Formsanté

Kadın bedeninin çalışkan koordinatörleri HORMONLAR

ocak-2013-saglik-5-resim-1

Erkeğinkine oranla çok daha karmaşık bir yapısı olan kadın bedeninde yüzlerce hormon, hipofiz bezinin liderliğinde uyum içinde müthiş bir performans sergiliyor. Ancak bu karmaşık sistem herhangi bir sebeple arızalanırsa kadının yaşamı üzerindeki olumsuz etkileri hem çok yönlü hem çok güçlü oluyor.

Vücudumuzu, birbiri ile sürekli etkileşim halinde olan hormonlar yönetiyor. Dış görünüşümüz, metabolizmamızın işleyişi ve psikolojimiz hormonların etkisi altında bulunuyor. Aslında bir haberleşme sistemi olan hormonlar, beyinle çevresel organlar ve diğer bezler arasında iletişim kurarak metabolizmanın düzgün çalışmasını sağlıyor. Kafatasının tam ortasında yer alan hipofiz bezi, adeta bir orkestra şefi gibi, kendi aralarında hiyerarşik bir düzeni olan hormonları düzenliyor, aralarındaki haberleşmeyi koordine ediyor. Ancak söz konusu kadınlar olduğunda durum çok daha karmaşık bir hale geliyor. Endokrinoloji Uzmanı Prof. Dr. Ertuğrul Taşan, formsante okuyucularını aydınlatmak için kadınların hormon haritasını genel hatları ile çizdi.

BESLENME VE EGZERSİZİN ETKİSİ
Hormonların çoğunun kaynağını proteinlerin yapı taşı olan aminoasitler oluşturuyor. Vücudun yeterince hormon üretmesi için yeteri kadar protein almak gerekiyor. Prof. Dr. Ertuğrul Taşan, cinsellik hormonları başta olmak üzere birçok hormonun kaynağının yağlar olduğunu belirterek, hem bitkisel hem de hayvansal yağların dengeli şekilde tüketilmesi gerektiğini vurguluyor. Egzersizin de hormon dengesi açısından önemine değinen Prof. Dr. Taşan, sadece düzenli yürüyüşün dahi insülin direnci ve obezite riskini düşürdüğünü, hormonları düzenlediğini, kas kitlesini güçlendirdiğini, vücut direncini artırdığını ve psikolojiye olumlu katkı sağladığını hatırlatıyor.

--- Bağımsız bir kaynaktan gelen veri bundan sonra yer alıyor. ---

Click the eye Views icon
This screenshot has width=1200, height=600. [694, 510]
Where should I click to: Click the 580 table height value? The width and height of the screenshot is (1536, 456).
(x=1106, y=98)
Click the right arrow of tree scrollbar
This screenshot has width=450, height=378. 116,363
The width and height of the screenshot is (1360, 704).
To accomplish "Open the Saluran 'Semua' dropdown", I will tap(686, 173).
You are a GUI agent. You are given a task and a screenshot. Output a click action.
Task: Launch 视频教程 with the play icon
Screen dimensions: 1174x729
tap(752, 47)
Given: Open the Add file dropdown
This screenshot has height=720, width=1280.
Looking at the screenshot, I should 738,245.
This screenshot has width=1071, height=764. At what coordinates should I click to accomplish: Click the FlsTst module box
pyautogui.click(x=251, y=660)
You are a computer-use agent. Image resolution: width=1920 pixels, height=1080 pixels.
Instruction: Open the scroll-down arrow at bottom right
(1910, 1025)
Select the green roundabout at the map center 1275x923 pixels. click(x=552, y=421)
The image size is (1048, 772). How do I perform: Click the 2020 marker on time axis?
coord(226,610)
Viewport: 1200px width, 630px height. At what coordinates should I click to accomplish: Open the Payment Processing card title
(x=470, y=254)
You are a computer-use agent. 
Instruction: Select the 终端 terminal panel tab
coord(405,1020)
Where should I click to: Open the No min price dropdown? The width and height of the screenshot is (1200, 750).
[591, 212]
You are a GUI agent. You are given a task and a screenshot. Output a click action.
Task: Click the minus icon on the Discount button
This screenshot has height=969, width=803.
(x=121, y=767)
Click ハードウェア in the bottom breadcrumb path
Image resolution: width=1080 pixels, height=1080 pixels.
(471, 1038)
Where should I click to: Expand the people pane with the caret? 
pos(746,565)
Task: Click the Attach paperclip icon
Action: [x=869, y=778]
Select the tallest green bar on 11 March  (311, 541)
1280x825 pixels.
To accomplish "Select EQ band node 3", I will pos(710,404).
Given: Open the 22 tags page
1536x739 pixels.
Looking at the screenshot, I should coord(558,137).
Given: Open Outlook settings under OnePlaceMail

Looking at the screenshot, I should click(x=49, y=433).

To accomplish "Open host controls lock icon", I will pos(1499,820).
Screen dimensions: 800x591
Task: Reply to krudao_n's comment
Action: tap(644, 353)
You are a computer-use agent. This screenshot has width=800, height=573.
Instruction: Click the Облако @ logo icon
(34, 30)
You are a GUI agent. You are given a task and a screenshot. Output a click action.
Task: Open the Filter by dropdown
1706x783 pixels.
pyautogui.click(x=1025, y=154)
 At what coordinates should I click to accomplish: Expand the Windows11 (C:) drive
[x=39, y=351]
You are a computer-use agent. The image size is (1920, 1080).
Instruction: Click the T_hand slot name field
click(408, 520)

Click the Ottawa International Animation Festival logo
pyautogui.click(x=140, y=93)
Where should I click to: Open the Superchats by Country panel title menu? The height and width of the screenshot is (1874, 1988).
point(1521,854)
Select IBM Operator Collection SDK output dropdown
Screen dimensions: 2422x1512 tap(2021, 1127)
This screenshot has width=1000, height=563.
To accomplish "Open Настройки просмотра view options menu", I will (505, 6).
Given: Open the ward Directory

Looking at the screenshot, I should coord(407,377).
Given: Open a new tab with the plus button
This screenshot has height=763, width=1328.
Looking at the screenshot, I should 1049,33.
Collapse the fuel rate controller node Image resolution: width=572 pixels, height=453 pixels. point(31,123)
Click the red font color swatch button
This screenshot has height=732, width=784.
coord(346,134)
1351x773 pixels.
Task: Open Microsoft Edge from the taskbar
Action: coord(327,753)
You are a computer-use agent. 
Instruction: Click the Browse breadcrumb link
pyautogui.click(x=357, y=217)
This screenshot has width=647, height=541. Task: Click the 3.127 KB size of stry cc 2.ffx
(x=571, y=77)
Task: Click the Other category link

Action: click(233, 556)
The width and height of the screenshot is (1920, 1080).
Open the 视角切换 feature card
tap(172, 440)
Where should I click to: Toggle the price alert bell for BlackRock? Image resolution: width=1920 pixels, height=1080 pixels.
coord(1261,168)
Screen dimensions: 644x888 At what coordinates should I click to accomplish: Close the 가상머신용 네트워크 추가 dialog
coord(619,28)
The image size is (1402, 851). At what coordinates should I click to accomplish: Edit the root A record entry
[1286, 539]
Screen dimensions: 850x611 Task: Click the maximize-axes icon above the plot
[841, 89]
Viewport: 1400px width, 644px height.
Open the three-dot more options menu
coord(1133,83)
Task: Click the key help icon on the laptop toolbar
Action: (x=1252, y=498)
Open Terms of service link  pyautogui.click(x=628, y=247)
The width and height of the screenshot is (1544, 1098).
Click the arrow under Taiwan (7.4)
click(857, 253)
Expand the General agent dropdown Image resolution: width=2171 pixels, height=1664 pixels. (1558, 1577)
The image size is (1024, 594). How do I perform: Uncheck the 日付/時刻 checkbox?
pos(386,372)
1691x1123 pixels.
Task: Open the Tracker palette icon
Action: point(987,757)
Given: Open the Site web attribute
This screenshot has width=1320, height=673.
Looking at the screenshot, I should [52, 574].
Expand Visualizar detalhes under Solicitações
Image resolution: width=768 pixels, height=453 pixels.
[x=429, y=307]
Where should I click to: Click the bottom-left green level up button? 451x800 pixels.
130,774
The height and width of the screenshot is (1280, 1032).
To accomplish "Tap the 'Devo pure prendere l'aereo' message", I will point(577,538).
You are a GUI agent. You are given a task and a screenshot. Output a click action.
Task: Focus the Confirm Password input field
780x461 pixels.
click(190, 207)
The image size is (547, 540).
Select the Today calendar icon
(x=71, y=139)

Prof. Dr. Taşan, kadın ile erkeğin hayattaki rollerinin farklı olması nedeniyle, özellikle de üretkenlik açısından hormonal sistemlerinin tamamen farklı olduğunu belirtiyor. Prof. Dr. Taşan sözlerini şöyle sürdürüyor: “Kadın, hormonların yumurtalıkları uyarması sayesinde üç-dört haftada bir adet görüyor. Önce yumurtalıklar uyarılıyor, yumurta oluşuyor, ardından seçilen uygun yumurta olgunlaşıyor ve tüplerden rahme doğru ilerliyor. Bu aşamada döllenme olması bekleniyor. Döllenme gerçekleşmezse sistem adet ile temizlenip tekrar başa dönüyor. Bu döngünün koordinasyonunu da hormonlar sağlıyor. Bir bilgisayar programı gibi çalışan bu sistem her ay yeni baştan başlıyor.” Hormonlardaki bu ani değişimler, bazılarının birden düşüp bazılarının aniden yükselmesi, psikolojik etkiler yaratarak biz kadınların daha duygusal varlıklar olmamıza neden oluyor.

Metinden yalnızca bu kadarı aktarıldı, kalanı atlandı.